* [DIRECTIONS FOR THIS TASK]: Write out the listing verbatim, from its first line through the line containing "Open the three-dot", including both of those lines.

* [RECORDED DATA]:

════════════════════

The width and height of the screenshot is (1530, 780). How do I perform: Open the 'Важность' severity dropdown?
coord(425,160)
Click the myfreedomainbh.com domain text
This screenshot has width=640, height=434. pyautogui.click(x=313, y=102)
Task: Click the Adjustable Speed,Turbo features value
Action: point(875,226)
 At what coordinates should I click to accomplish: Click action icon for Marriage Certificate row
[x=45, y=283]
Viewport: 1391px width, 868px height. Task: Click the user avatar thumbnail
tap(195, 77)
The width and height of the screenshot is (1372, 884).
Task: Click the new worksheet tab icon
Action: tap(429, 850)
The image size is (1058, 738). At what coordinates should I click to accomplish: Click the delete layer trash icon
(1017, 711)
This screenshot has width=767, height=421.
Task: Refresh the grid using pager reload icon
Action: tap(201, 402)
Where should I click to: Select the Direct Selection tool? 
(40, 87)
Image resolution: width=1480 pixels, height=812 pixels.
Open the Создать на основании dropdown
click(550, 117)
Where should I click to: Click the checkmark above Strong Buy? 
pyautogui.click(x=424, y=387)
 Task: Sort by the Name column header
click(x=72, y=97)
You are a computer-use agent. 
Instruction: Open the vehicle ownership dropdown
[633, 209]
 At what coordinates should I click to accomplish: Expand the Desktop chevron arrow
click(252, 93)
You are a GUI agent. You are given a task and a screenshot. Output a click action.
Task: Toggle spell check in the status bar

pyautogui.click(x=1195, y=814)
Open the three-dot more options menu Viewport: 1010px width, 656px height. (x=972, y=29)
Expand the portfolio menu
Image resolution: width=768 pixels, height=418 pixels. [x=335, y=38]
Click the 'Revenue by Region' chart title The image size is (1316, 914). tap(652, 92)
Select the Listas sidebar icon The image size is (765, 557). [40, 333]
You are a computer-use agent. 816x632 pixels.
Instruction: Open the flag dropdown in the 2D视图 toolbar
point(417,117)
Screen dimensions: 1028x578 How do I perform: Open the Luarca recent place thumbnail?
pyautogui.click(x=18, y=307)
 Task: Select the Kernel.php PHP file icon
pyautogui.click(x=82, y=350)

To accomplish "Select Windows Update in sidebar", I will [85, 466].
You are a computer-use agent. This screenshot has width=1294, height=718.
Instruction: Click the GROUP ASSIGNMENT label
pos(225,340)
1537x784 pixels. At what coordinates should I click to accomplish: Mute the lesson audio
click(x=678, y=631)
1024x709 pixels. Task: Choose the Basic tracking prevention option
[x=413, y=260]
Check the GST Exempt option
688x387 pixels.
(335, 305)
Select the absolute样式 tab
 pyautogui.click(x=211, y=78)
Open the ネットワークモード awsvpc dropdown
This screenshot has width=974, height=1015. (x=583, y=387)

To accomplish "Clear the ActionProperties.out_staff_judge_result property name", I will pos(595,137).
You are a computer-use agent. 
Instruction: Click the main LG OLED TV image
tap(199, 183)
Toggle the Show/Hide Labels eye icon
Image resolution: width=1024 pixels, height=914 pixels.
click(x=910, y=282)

════════════════════

* [EXERCISE SOLUTION]:
The width and height of the screenshot is (1530, 780). How do I perform: Open the 'Важность' severity dropdown?
coord(425,160)
Click the myfreedomainbh.com domain text
This screenshot has width=640, height=434. pyautogui.click(x=313, y=102)
Task: Click the Adjustable Speed,Turbo features value
Action: point(875,226)
 At what coordinates should I click to accomplish: Click action icon for Marriage Certificate row
[x=45, y=283]
Viewport: 1391px width, 868px height. Task: Click the user avatar thumbnail
tap(195, 77)
The width and height of the screenshot is (1372, 884).
Task: Click the new worksheet tab icon
Action: tap(429, 850)
The image size is (1058, 738). At what coordinates should I click to accomplish: Click the delete layer trash icon
(1017, 711)
This screenshot has width=767, height=421.
Task: Refresh the grid using pager reload icon
Action: tap(201, 402)
Where should I click to: Select the Direct Selection tool? 
(40, 87)
Image resolution: width=1480 pixels, height=812 pixels.
Open the Создать на основании dropdown
click(550, 117)
Where should I click to: Click the checkmark above Strong Buy? 
pyautogui.click(x=424, y=387)
 Task: Sort by the Name column header
click(x=72, y=97)
You are a computer-use agent. 
Instruction: Open the vehicle ownership dropdown
[633, 209]
 At what coordinates should I click to accomplish: Expand the Desktop chevron arrow
click(252, 93)
You are a GUI agent. You are given a task and a screenshot. Output a click action.
Task: Toggle spell check in the status bar

pyautogui.click(x=1195, y=814)
Open the three-dot more options menu Viewport: 1010px width, 656px height. (x=972, y=29)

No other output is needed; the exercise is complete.